On Monday morning we were rudely awakened at 6:30am to the sound of people banging around and generally being very noisy- there were loads of workmen milling around the abattoir working on the sets we’d explored the night before, however neither of us were sure exactly why they started so early. We packed up and headed off on our way, via Intermarche where we got our daily supplies and Neola finally found some (Hello Kitty) sunglasses that would stop flies going in her eyes every 4 seconds.
With the sky grey and weather cool it was another fairly relaxed day on the Canal de Garonne. But with the constant flat canal cycling and unchanging scenery, beautiful as it was, we were starting to get a little bored. Until lunchtime, the only major occurrences were getting stuck behind a bin lorry that smelt of dead bodies and lots of speculation on why there were so many ramblers on the perfectly flat canal in full hiking gear complete with OS maps and titanium walking poles. There were no mountains or even hills within a 50 mile radius. Maybe it’s a scene thing we just don’t get.
As the weather picked up we stopped and ate our lunch of pic’n’mix cheese and bread on a jetty by the canal. We were in a section with a big rise of 5 locks and here the canal split in 2: one way took the conventional approach of one lock after another to guide you to the next bit of water and the other was this bad boy:
The Montech water slope. It ascends boats up in one go to the next bit of canal by moving the boat and all its water upwards. Whilst spectacular and a great bit of engineering, it did seem a little bit pointless. It also didn’t seem to have moved in quite a while given the amount of avian life living in and underneath it. I could be wrong though and I’d love to have seen it in action.
We cracked on again in the midday heat, going as quick as we could on the often very bumpy path to try keep some semblance of cool breeze going by.
By about 4pm we were approaching Toulouse, and the end of the Canal de Garonne. Here it would turn into the Canal du Midi which runs from Toulouse to the Mediterranean sea. As we approached we could clearly see we were heading for a city: lots of graffiti, big industrial estates and plenty of litter strewn about. At the end of the canal we were met with some useful signage.
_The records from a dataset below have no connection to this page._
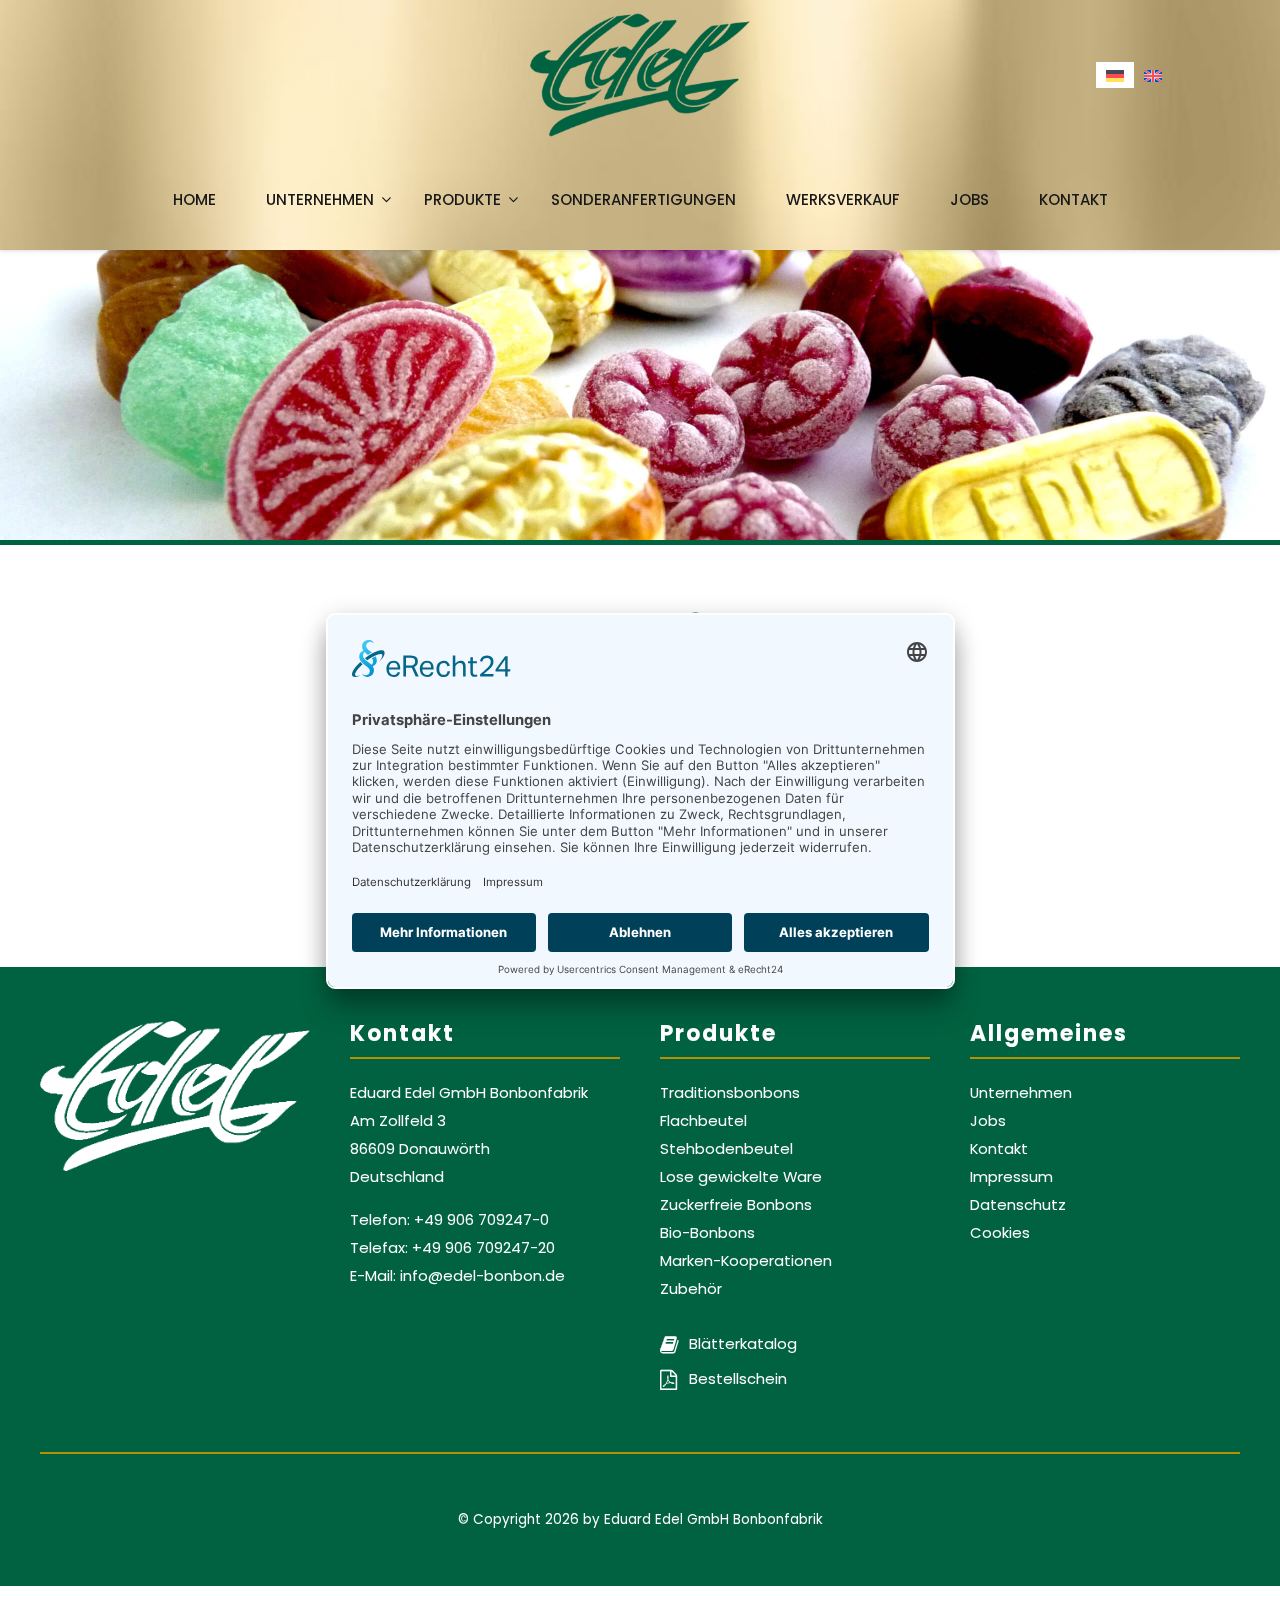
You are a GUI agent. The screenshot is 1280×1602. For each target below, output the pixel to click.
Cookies (1000, 1232)
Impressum (1011, 1176)
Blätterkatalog (741, 1343)
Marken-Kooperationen (746, 1260)
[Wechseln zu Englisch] (1153, 75)
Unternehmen (320, 199)
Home (194, 199)
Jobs (969, 199)
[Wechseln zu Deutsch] (1115, 75)
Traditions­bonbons (730, 1092)
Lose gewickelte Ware (741, 1176)
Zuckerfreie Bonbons (736, 1204)
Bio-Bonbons (707, 1232)
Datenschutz (1018, 1204)
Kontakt (1073, 199)
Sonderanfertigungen (643, 199)
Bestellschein (736, 1378)
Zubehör (691, 1288)
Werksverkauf (843, 199)
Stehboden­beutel (726, 1148)
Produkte (462, 199)
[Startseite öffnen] (640, 75)
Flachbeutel (703, 1120)
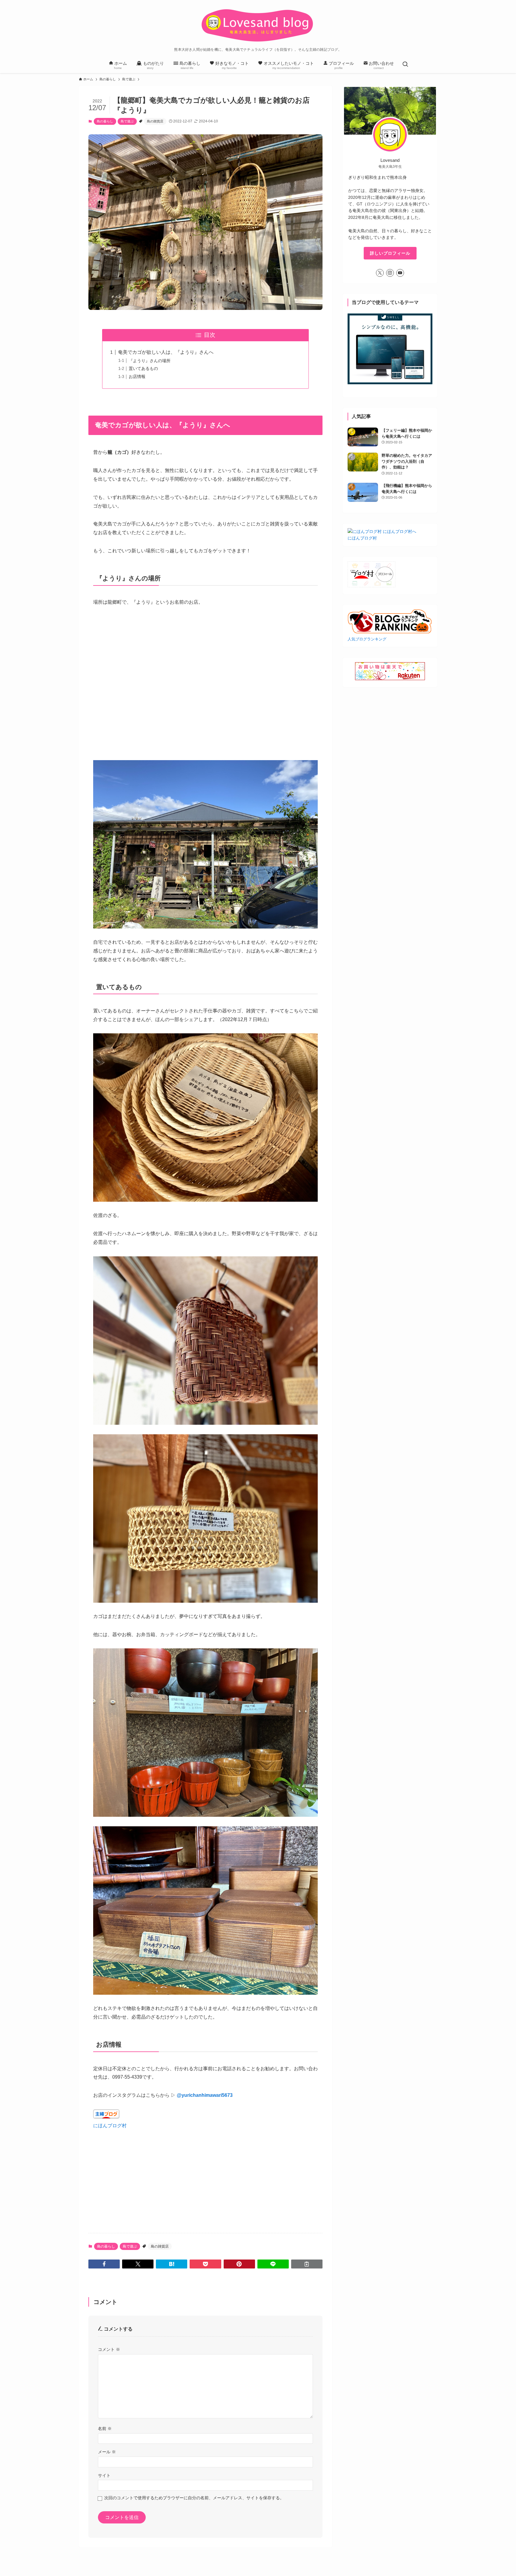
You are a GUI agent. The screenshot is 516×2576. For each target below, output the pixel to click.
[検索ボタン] (405, 64)
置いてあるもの (143, 368)
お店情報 (137, 376)
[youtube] (400, 273)
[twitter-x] (380, 273)
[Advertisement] (205, 2172)
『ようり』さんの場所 (150, 360)
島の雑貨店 (155, 121)
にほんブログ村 (110, 2125)
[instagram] (390, 273)
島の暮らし (105, 121)
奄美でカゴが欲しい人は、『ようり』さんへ (166, 352)
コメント (109, 2349)
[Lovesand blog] (258, 25)
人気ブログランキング (367, 639)
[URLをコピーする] (306, 2264)
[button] (104, 2264)
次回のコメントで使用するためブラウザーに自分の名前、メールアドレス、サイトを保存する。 (194, 2497)
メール (107, 2451)
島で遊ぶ (127, 121)
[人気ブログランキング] (390, 632)
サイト (104, 2475)
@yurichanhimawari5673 (205, 2095)
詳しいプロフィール (390, 253)
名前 (105, 2428)
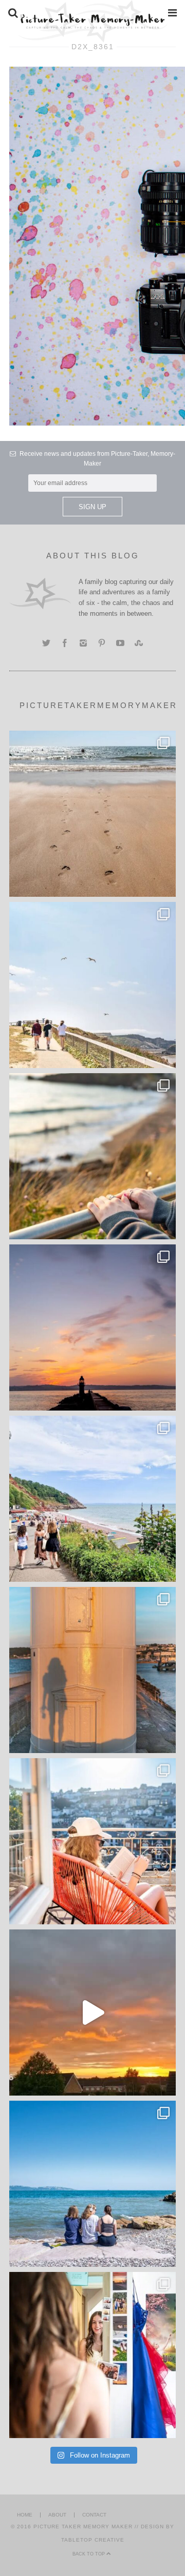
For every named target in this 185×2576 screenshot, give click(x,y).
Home (24, 2515)
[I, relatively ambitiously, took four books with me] (92, 1841)
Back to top (89, 2554)
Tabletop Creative (92, 2540)
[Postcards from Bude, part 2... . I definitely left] (92, 814)
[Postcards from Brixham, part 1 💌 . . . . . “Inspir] (92, 2184)
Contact (94, 2515)
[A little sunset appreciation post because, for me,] (92, 1327)
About (57, 2515)
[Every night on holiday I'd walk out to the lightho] (92, 1670)
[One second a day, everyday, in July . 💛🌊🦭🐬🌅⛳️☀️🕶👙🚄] (92, 2012)
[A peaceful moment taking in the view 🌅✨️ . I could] (92, 1156)
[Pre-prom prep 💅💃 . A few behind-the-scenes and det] (92, 2355)
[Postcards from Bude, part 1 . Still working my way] (92, 985)
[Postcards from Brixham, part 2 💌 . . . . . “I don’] (92, 1499)
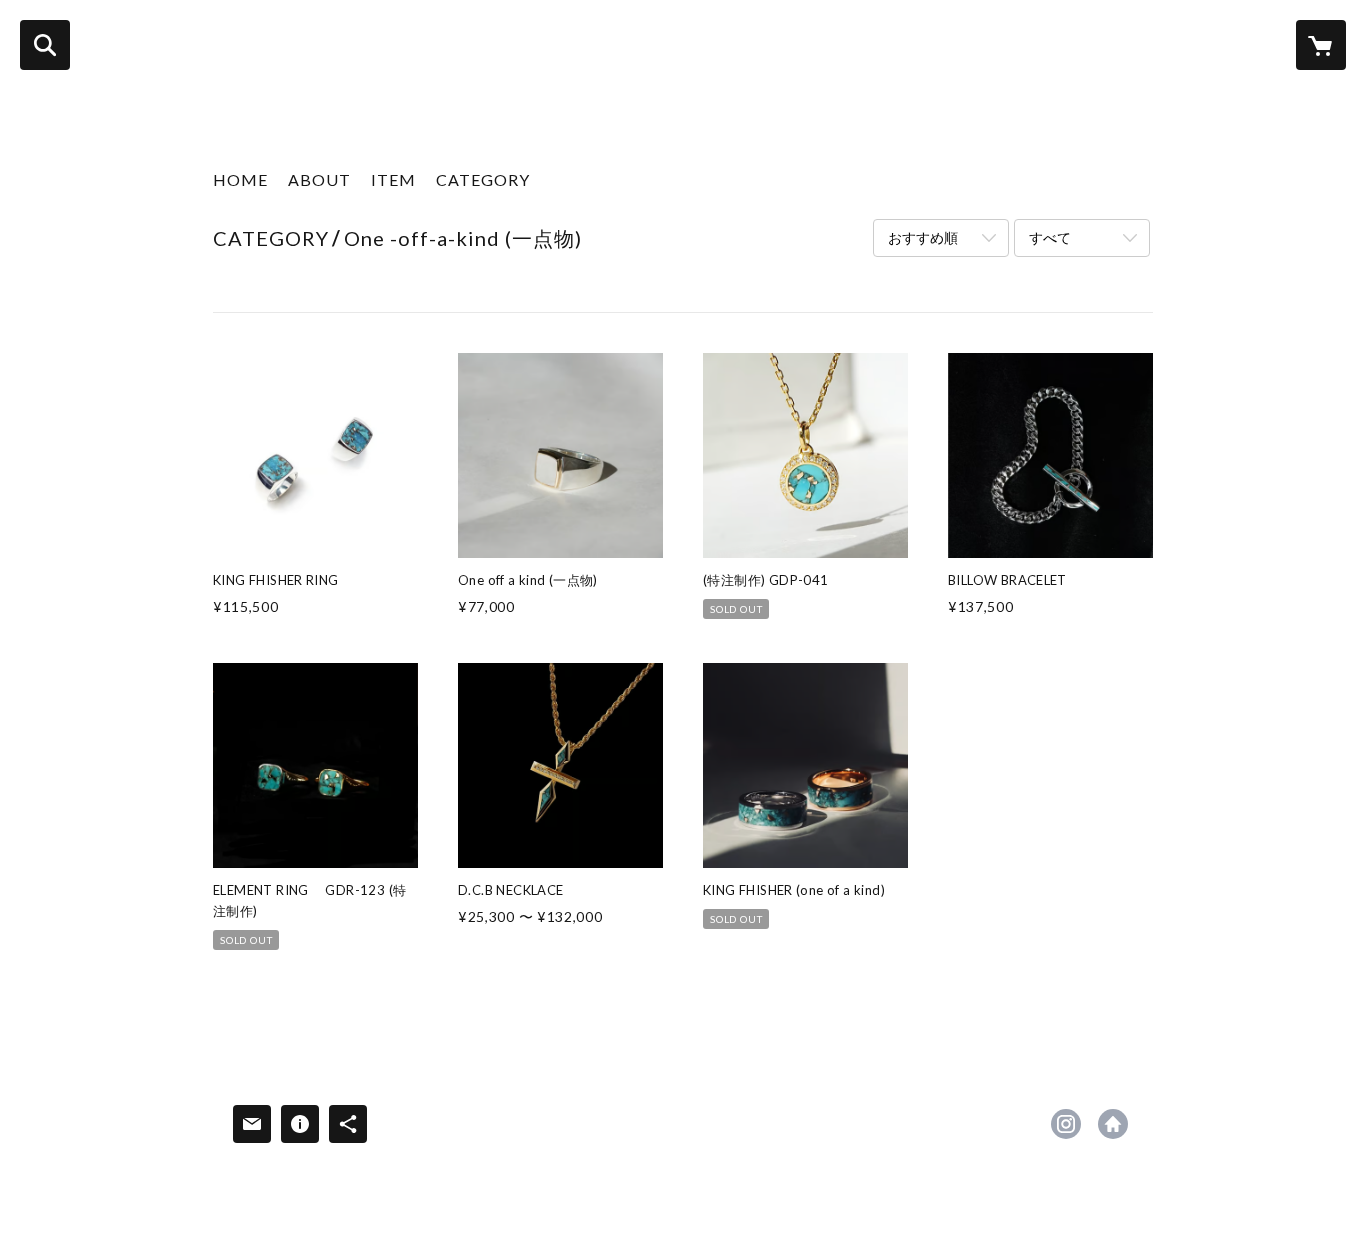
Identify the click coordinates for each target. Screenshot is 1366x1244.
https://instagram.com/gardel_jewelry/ (1066, 1124)
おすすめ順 (923, 237)
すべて (1050, 237)
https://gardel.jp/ (1113, 1124)
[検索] (45, 45)
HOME (240, 179)
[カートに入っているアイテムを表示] (1321, 45)
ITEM (393, 179)
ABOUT (319, 179)
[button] (483, 184)
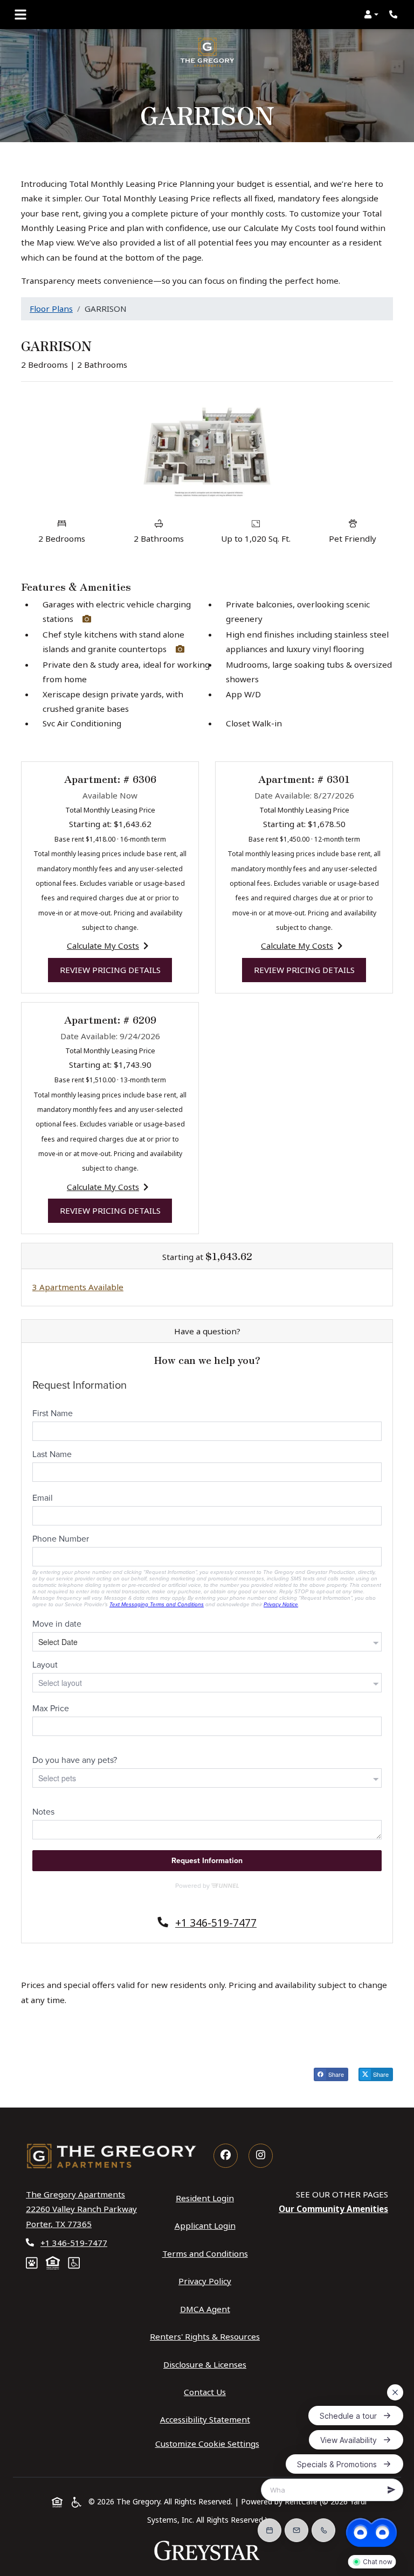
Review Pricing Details (116, 969)
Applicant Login (207, 2225)
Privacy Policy (207, 2280)
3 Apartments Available (77, 1287)
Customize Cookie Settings (207, 2443)
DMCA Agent (207, 2308)
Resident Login (207, 2197)
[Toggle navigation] (20, 14)
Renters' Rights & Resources (207, 2336)
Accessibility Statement (207, 2419)
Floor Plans (51, 308)
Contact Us (205, 2391)
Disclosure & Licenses (207, 2364)
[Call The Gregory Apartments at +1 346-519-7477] (394, 14)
And after consulting it we found which canal we needed and headed in that direction. Neola needed to check her emails for work as it had been a few days since we’d had internet plus we also needed something for tea so we took a little detour to McDonalds (for the free WiFi, not the Croque McDo this time) and to a shopping centre supermarket where I got escorted outside with our bikes and then approached by a man who looked suspiciously like he’d just stolen a block of cheese, smelled quite strongly of beer and started chatting to me about French cinema.
Escaped from the city drunks, fully stocked up and internet chores complete, we traversed Toulouse traffic once more to get back to the canal, after Neola got stuck in the middle of a road for several long minutes…
The canal though Toulouse was a busy thoroughfare of people on bikes, rollerblades or on foot either commuting or just out and about. The next most abundant thing we saw on the canal was tents, loads of them. And not just tents on their own, most had sofas, chairs, tables and even cupboards outside where people had clearly set-up home and had been living for some time. The biggest one we saw under a bridge consisted of a large tent, a sofa, coffee table and loads of kitchen cabinets.
It was quite a departure from the very clean and tidy Bordeaux to see homeless now lining the canal through Toulouse. Even when we ventured briefly into the city it was much of the same, looking and feeling very run down. You could call it a shithole, but that would just be mean.
The canal out of Toulouse quickly turned from urban jungle back into countryside, not before having the pleasure of cycling down a helter-skelter style bridge.
68 miles down that day, we threw in the towel in a town just outside Toulouse called Dayme and found our campsite for the night where we ate tea, played table football and watched the planes from the nearby airport take off and land which made Neola, the plane-o-phobe, very nervous.